• SET PROBLEM
Please give the following listing again, line for line, with no changes.
─── DATA PROVIDED ───
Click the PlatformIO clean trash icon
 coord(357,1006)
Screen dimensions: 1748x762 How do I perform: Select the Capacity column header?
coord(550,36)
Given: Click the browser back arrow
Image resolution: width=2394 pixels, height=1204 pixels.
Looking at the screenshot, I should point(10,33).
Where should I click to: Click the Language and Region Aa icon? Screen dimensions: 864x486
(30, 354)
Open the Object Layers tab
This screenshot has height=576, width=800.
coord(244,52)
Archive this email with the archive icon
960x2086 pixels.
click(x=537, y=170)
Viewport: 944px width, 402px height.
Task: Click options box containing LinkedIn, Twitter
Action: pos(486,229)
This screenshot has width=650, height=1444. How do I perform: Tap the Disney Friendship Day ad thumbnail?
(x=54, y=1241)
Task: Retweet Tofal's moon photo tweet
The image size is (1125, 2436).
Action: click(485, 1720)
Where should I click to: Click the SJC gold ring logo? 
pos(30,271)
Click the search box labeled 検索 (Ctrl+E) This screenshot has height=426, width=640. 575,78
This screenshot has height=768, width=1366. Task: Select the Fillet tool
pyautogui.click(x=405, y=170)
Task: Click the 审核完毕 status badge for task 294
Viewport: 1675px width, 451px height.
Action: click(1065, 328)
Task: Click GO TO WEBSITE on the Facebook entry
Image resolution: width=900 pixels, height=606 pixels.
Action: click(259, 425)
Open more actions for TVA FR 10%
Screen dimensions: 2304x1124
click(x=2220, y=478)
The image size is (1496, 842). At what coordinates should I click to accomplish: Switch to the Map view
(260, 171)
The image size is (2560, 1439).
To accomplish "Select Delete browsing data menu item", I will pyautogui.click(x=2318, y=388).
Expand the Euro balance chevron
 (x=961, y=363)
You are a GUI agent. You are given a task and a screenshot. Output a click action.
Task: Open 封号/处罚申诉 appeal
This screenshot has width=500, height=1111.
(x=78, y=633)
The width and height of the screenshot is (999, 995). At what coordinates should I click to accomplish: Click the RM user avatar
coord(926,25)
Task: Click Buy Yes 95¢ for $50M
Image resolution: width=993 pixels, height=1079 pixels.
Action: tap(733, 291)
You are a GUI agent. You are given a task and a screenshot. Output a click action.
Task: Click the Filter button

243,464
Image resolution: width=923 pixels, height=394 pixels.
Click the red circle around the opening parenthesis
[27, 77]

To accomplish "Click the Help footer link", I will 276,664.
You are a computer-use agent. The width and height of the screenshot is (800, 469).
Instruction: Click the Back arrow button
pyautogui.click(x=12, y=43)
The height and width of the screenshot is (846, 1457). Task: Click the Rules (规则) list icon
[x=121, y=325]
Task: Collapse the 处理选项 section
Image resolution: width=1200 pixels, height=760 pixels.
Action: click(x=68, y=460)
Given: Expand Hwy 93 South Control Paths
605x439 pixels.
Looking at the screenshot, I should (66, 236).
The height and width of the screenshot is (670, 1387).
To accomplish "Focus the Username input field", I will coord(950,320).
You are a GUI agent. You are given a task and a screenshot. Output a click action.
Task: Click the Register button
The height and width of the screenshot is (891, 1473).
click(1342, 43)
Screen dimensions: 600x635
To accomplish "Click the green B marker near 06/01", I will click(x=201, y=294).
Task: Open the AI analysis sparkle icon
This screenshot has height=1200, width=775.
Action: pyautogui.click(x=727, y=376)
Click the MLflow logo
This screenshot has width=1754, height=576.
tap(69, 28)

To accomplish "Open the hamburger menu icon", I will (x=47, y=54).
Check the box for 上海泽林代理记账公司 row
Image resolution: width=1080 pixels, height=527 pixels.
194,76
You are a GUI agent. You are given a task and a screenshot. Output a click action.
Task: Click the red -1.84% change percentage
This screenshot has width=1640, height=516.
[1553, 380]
───
• EXERCISE ANSWER
Click the PlatformIO clean trash icon
 coord(357,1006)
Screen dimensions: 1748x762 How do I perform: Select the Capacity column header?
coord(550,36)
Given: Click the browser back arrow
Image resolution: width=2394 pixels, height=1204 pixels.
Looking at the screenshot, I should point(10,33).
Where should I click to: Click the Language and Region Aa icon? Screen dimensions: 864x486
(30, 354)
Open the Object Layers tab
This screenshot has height=576, width=800.
coord(244,52)
Archive this email with the archive icon
960x2086 pixels.
click(x=537, y=170)
Viewport: 944px width, 402px height.
Task: Click options box containing LinkedIn, Twitter
Action: pos(486,229)
This screenshot has width=650, height=1444. How do I perform: Tap the Disney Friendship Day ad thumbnail?
(x=54, y=1241)
Task: Retweet Tofal's moon photo tweet
The image size is (1125, 2436).
Action: click(485, 1720)
Where should I click to: Click the SJC gold ring logo? 
pos(30,271)
Click the search box labeled 検索 (Ctrl+E) This screenshot has height=426, width=640. 575,78
This screenshot has height=768, width=1366. Task: Select the Fillet tool
pyautogui.click(x=405, y=170)
Task: Click the 审核完毕 status badge for task 294
Viewport: 1675px width, 451px height.
Action: click(1065, 328)
Task: Click GO TO WEBSITE on the Facebook entry
Image resolution: width=900 pixels, height=606 pixels.
Action: click(259, 425)
Open more actions for TVA FR 10%
Screen dimensions: 2304x1124
click(x=2220, y=478)
The image size is (1496, 842). At what coordinates should I click to accomplish: Switch to the Map view
(260, 171)
The image size is (2560, 1439).
To accomplish "Select Delete browsing data menu item", I will pyautogui.click(x=2318, y=388).
Expand the Euro balance chevron
 (x=961, y=363)
You are a GUI agent. You are given a task and a screenshot. Output a click action.
Task: Open 封号/处罚申诉 appeal
This screenshot has width=500, height=1111.
(x=78, y=633)
The width and height of the screenshot is (999, 995). At what coordinates should I click to accomplish: Click the RM user avatar
coord(926,25)
Task: Click Buy Yes 95¢ for $50M
Image resolution: width=993 pixels, height=1079 pixels.
Action: tap(733, 291)
You are a GUI agent. You are given a task and a screenshot. Output a click action.
Task: Click the Filter button

243,464
Image resolution: width=923 pixels, height=394 pixels.
Click the red circle around the opening parenthesis
[27, 77]

To accomplish "Click the Help footer link", I will 276,664.
You are a computer-use agent. The width and height of the screenshot is (800, 469).
Instruction: Click the Back arrow button
pyautogui.click(x=12, y=43)
The height and width of the screenshot is (846, 1457). Task: Click the Rules (规则) list icon
[x=121, y=325]
Task: Collapse the 处理选项 section
Image resolution: width=1200 pixels, height=760 pixels.
Action: click(x=68, y=460)
Given: Expand Hwy 93 South Control Paths
605x439 pixels.
Looking at the screenshot, I should (66, 236).
The height and width of the screenshot is (670, 1387).
To accomplish "Focus the Username input field", I will coord(950,320).
You are a GUI agent. You are given a task and a screenshot. Output a click action.
Task: Click the Register button
The height and width of the screenshot is (891, 1473).
click(1342, 43)
Screen dimensions: 600x635
To accomplish "Click the green B marker near 06/01", I will click(x=201, y=294).
Task: Open the AI analysis sparkle icon
This screenshot has height=1200, width=775.
Action: pyautogui.click(x=727, y=376)
Click the MLflow logo
This screenshot has width=1754, height=576.
tap(69, 28)

To accomplish "Open the hamburger menu icon", I will (x=47, y=54).
Check the box for 上海泽林代理记账公司 row
Image resolution: width=1080 pixels, height=527 pixels.
194,76
You are a GUI agent. You are given a task and a screenshot. Output a click action.
Task: Click the red -1.84% change percentage
This screenshot has width=1640, height=516.
[1553, 380]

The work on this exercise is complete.